Stored data =>
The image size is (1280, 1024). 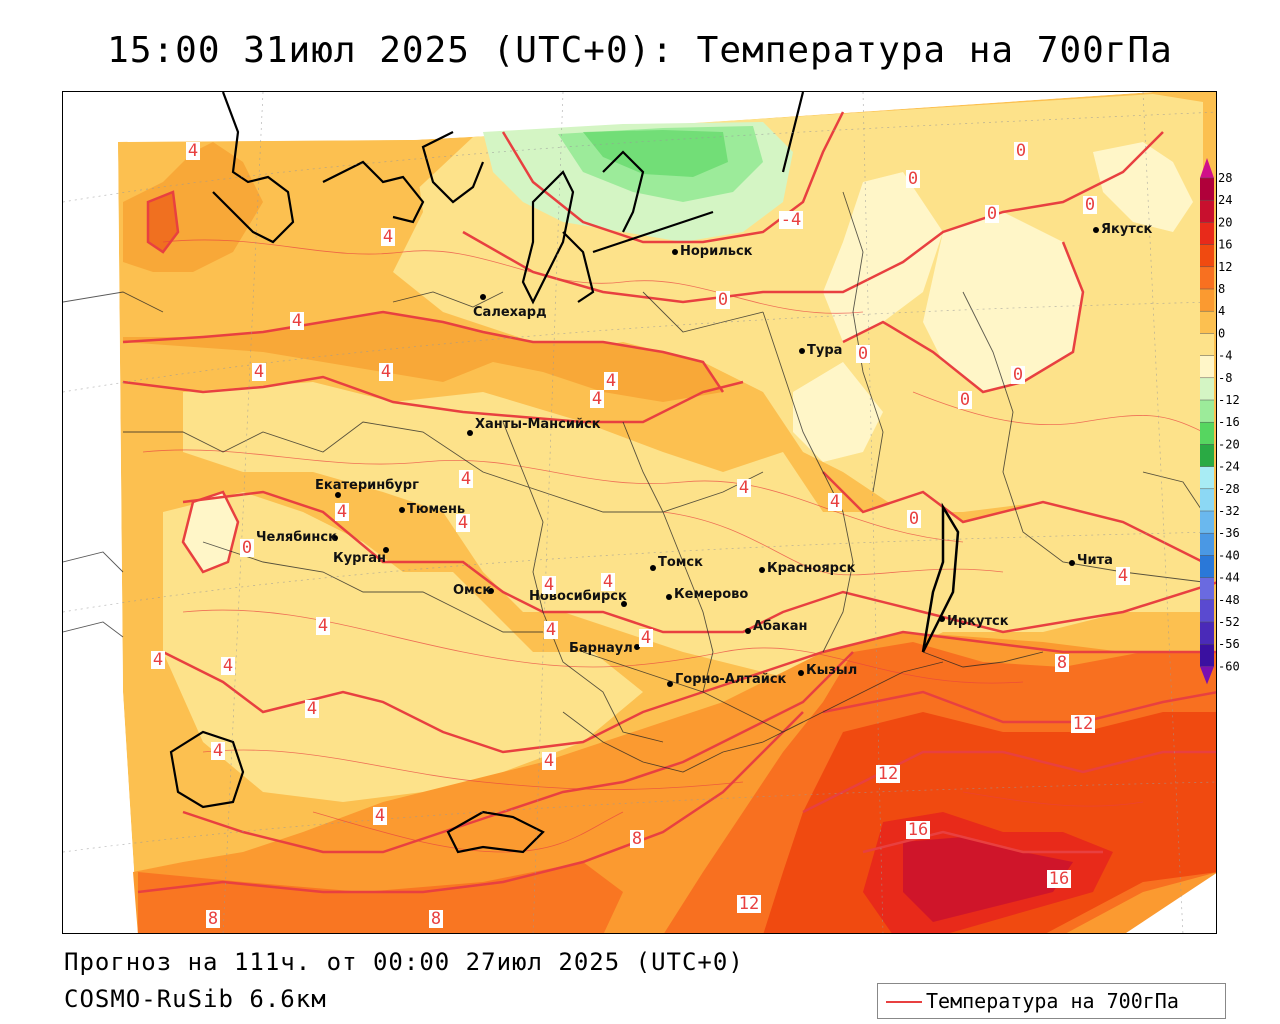 What do you see at coordinates (812, 568) in the screenshot?
I see `svg-text: Красноярск` at bounding box center [812, 568].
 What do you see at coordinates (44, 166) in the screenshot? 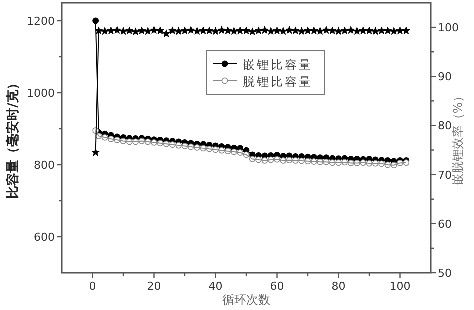
I see `y-tick-label: 800` at bounding box center [44, 166].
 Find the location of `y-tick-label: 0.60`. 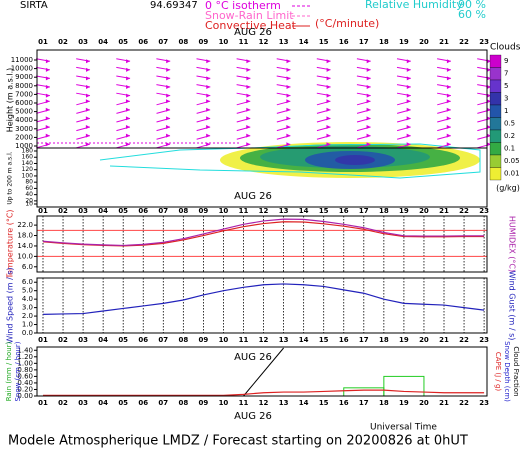

y-tick-label: 0.60 is located at coordinates (25, 376).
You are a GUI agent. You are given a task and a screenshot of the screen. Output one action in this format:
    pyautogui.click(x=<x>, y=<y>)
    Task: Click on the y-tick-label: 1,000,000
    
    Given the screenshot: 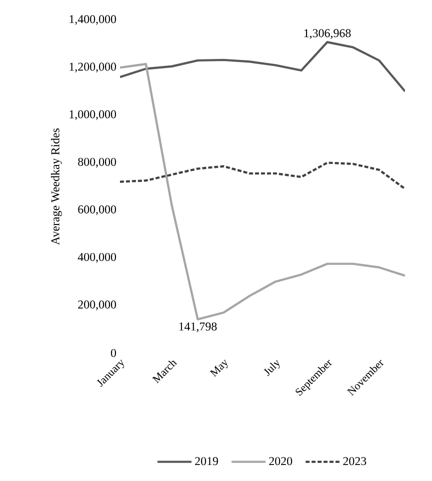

Aim of the exercise =>
Rewrite everything from the line containing "What do you see at coordinates (44, 166)" down to the end of the records, substituting "screen capture" for "screenshot" and keeping all else the same. Leave the pictures out of your answer.

Answer space =>
 What do you see at coordinates (44, 166) in the screen capture? 
I see `y-tick-label: 800` at bounding box center [44, 166].
 Find the location of `y-tick-label: 0.60`. 

y-tick-label: 0.60 is located at coordinates (25, 376).
You are a GUI agent. You are given a task and a screen capture of the screen. Output one action in this format:
    pyautogui.click(x=<x>, y=<y>)
    Task: Click on the y-tick-label: 1,000,000
    
    Given the screen capture: 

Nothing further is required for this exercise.